Gurm Hitinder S, Rajagopal Vivek, Fathi Robert, Vivekanathan Deepak, Yadav Jay S, Bhatt Deepak L, Ellis Stephen G, Lincoff A Michael, Topol Eric J
Department of Cardiovascular Medicine, Cleveland Clinic Foundation, Cleveland, Ohio 44195, USA.
Am J Cardiol. 2005 Mar 15;95(6):716-21. doi: 10.1016/j.amjcard.2004.11.021.
A recent large-scale, randomized trial demonstrated the noninferiority of a strategy of bivalirudin with provisional glycoprotein (GP) IIb/IIIa inhibition compared with routine GP IIb/IIIa inhibition. There is a paucity of outcome data with bivalirudin use in the setting of real-world experience. We evaluated 6,996 patients who underwent percutaneous coronary intervention between January 2001 and December 2004 to compare early and late outcomes with a bivalirudin-based antithrombotic regimen with those with a heparin-based regimen. Propensity adjustment was performed to correct for baseline differences in patient characteristics. Bivalirudin-based therapy was used in 1,070 patients, heparin only in 801 patients, and heparin plus GP IIb/IIIa inhibitors in 5,125 patients. Compared with patients who received heparin or those who received heparin plus GP IIb/IIIa inhibitors, patients who received bivalirudin had lower incidences of bleeding (blood transfusion rate 1.7% vs 4.0%, p <0.001) and periprocedural myonecrosis (creatine kinase-MB >5 times the upper limit of normal 2.7% vs 4.3%, p = 0.016). Differences in bleeding end points remained significant after adjusting for the propensity to receive bivalirudin, but there was no difference in ischemic events. There was no difference in unadjusted long-term survival rate (log-rank test p = 0.46, total number of deaths 412, mean follow-up 17 months) or in propensity-adjusted long-term survival rate (hazard ratio 1.37, 95% confidence interval 0.90 to 2.08, p = 0.14). Compared with heparin with or without GP IIb/IIIa inhibition, the use of bivalirudin in a large consecutive patient registry at a tertiary care center was associated with fewer bleeding events and no evident increase in the incidence of ischemic complications.

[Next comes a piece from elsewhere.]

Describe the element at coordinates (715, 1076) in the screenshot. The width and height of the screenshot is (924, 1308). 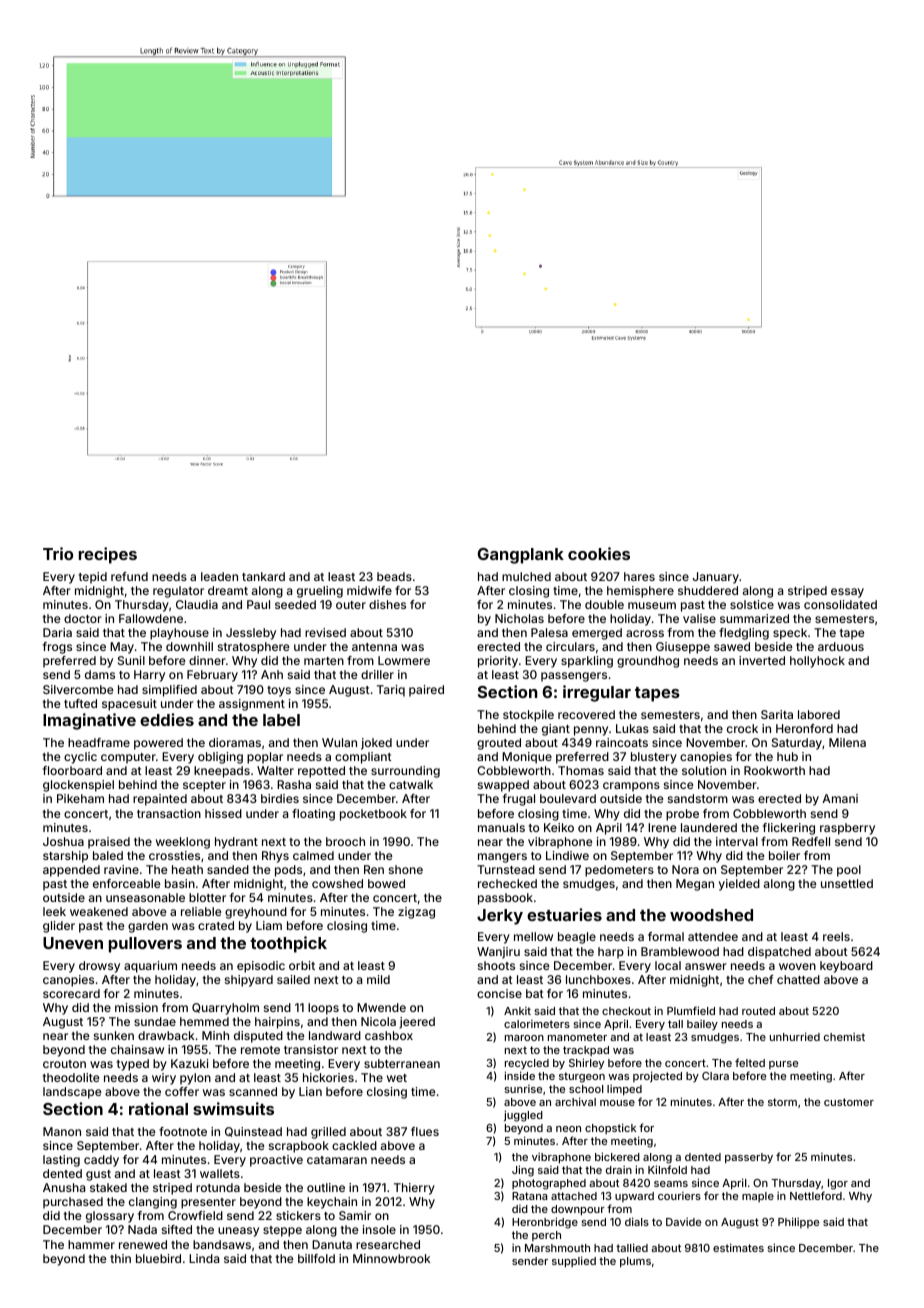
I see `Clara` at that location.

近期一项大规模随机试验表明,与常规糖蛋白(GP)IIb/IIIa抑制策略相比,比伐卢定联合临时GP IIb/IIIa抑制策略具有非劣效性。在实际临床经验中,关于使用比伐卢定的结局数据较少。我们评估了2001年1月至2004年12月期间接受经皮冠状动脉介入治疗的6996例患者,比较基于比伐卢定的抗栓方案与基于肝素的方案的早期和晚期结局。进行倾向调整以校正患者特征的基线差异。1070例患者使用基于比伐卢定的治疗,801例患者仅使用肝素,5125例患者使用肝素加GP IIb/IIIa抑制剂。与接受肝素或接受肝素加GP IIb/IIIa抑制剂的患者相比,接受比伐卢定的患者出血发生率较低(输血率1.7%对4.0%,p<0.001)和围手术期心肌坏死发生率较低(肌酸激酶-MB>正常上限5倍,2.7%对4.3%,p = 0.016)。在调整接受比伐卢定的倾向后,出血终点的差异仍然显著,但缺血事件无差异。未调整的长期生存率(对数秩检验p = 0.46,死亡总数412例,平均随访17个月)或倾向调整后的长期生存率无差异(风险比1.37,95%置信区间0.90至2.08,p = 0.14)。在三级医疗中心的一个大型连续患者登记处,与使用或不使用GP IIb/IIIa抑制的肝素相比,使用比伐卢定与较少的出血事件相关,且缺血并发症发生率无明显增加。